You've done a lot of work in theater, though. It must be like going from one extreme to the other, as far as your ability to rehearse with the material.

It's interesting because there's a spontaneity that has to come from filmmaking, and that often comes from fear. People assume on film that you can do 800 takes. You can't. Secondly, it's very odd to think that you and I could be doing an important scene together and the first time we've met is now, and yet an hour later, the scene is caught on film forever. The first time you've ever said those words to each other is in the movie -- I don't think I've ever quite got my mind around it. Sometimes it works immediately if you're spontaneous and you don't rehearse and don't think about it, and sometimes I need to talk it through with the actor I'm working with. The answer you're looking for, then, is that I haven't quite worked out which party I'm a part of, but I come from a theater background and I always like a good rehearsal.

So what did you get out of it on The Yellow Handkerchief that was useful?

Gordy is quite an out-there character, and in rehearsal, I lost all fears of getting egg on my face. I thought, "I'm going to go for it," basically. I knew that by the time I got on set, I wouldn't be judged by the other actors around me going, "What is he doing? Oh, he's going that far, is he?" [Laughs] So, that was kind of interesting.

He is out there. He's simultaneously annoying and endearing.

Well, hopefully.

How do you walk that fine line without tipping him too far into either camp?
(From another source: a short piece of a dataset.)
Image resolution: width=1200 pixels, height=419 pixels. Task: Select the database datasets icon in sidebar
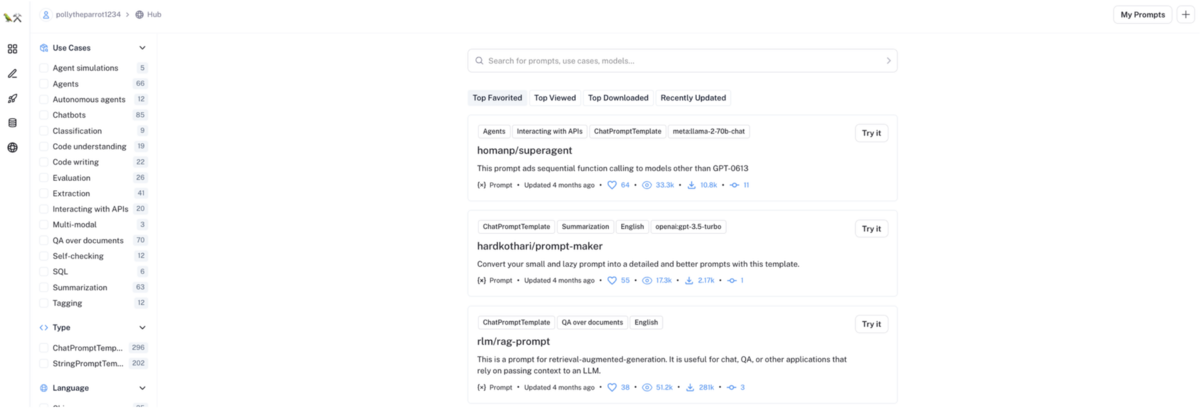click(x=12, y=123)
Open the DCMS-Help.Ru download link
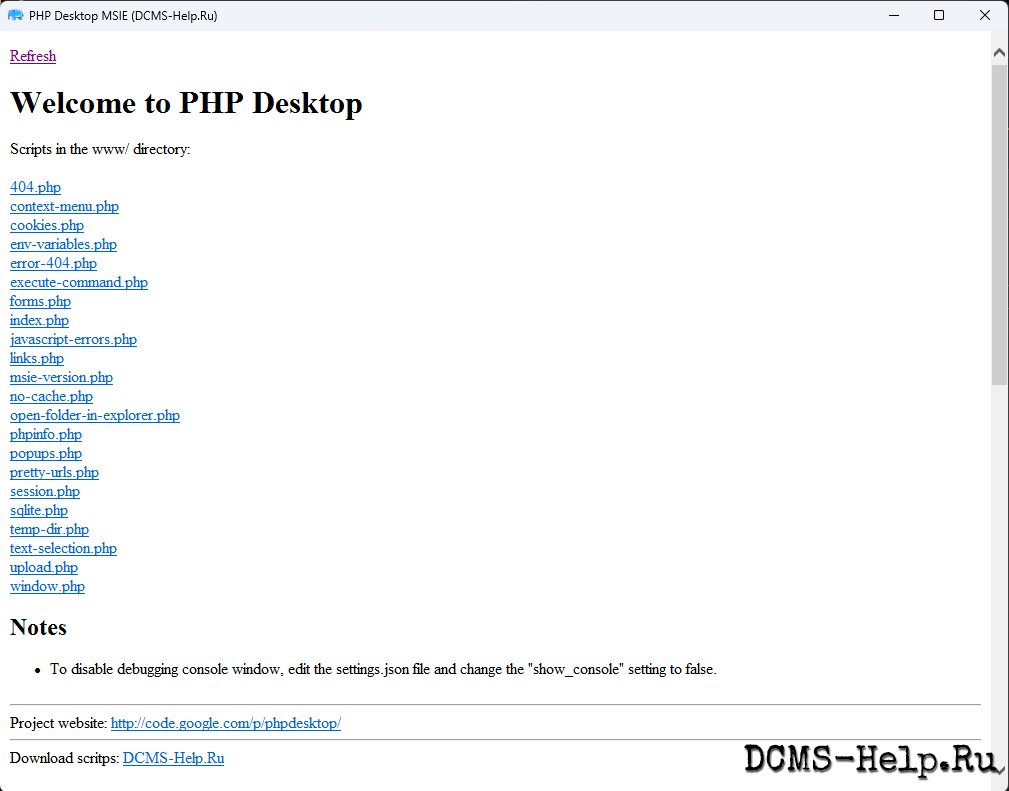 tap(173, 758)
For me, it was about him being openhearted and true, firstly. He speaks his mind -- it's almost as though he lacks the sieve, or the technical filter that would stop him from saying what he's saying. I expected and wanted the character to grate and be frustrating, then hopefully turn that 'round not through manipulation but by the audience suddenly understanding his honesty. He hasn't tried to shave off those characteristics in order to be someone else -- he sticks to who he is.

Your performance is so specific that I couldn't help but wonder if you'd based Gordy on someone in particular.
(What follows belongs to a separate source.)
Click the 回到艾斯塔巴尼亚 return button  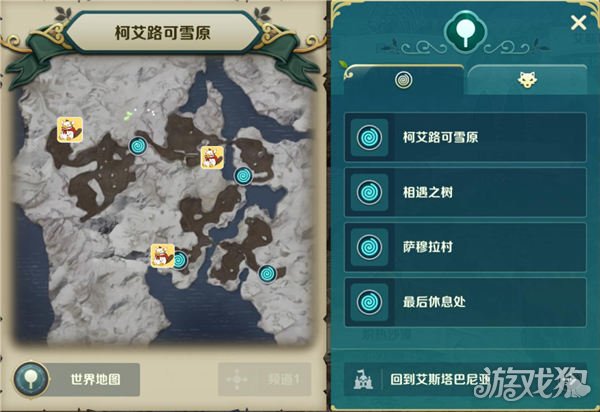coord(465,379)
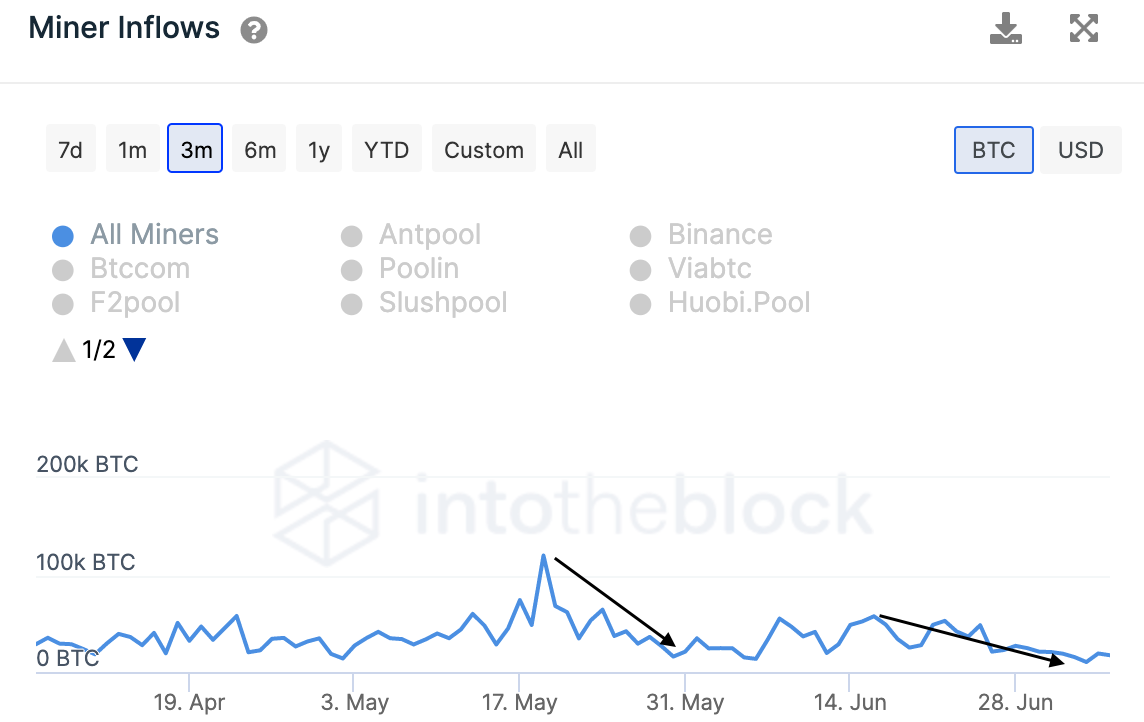This screenshot has width=1144, height=722.
Task: Click the May 17 peak on chart line
Action: [x=544, y=555]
I didn't, but specific is important. I went and did this long road trip from Tulsa down to Louisiana, and that was kind of important, because it is kind of ridiculous to have a Londoner play a Southern, adopted Native American. It was important to understand the fabric of those stories.

Candidly, I've talked to some British people who don't seem to grasp that vast expanse in the middle of the U.S.

No, they don't. It absolutely was a surprise to me because in Britain, the news we're fed comes from the coasts. We neglect the rest. The other day, I was looking at a map, and just the f***ing size of North's so vast. Of course, there's massive, massive variation and variety there. I suppose I was slightly ignorant to lump it all together as one homogenous thing, but it's not. It's one of the great things about this country, is the infinite variety.

So how did Middle America treat a skinny Brit on a road trip?

Well, it was hilarious. There was this massive guy called Tez from New Orleans who was doing the road trip with me and we would just come up to random hotels in the middle of the night. He has this big Crown Royal bag -- you know the whiskey? -- and it was just filled with [cash], which is what we would pay for our hotels with. We would just turn up all weird and they would look at us, this skinny English dude and Tez. They thought we were these Coen brothers drug dealers. [Laughs] They couldn't work out what we were doing, and it was almost too much to try to explain.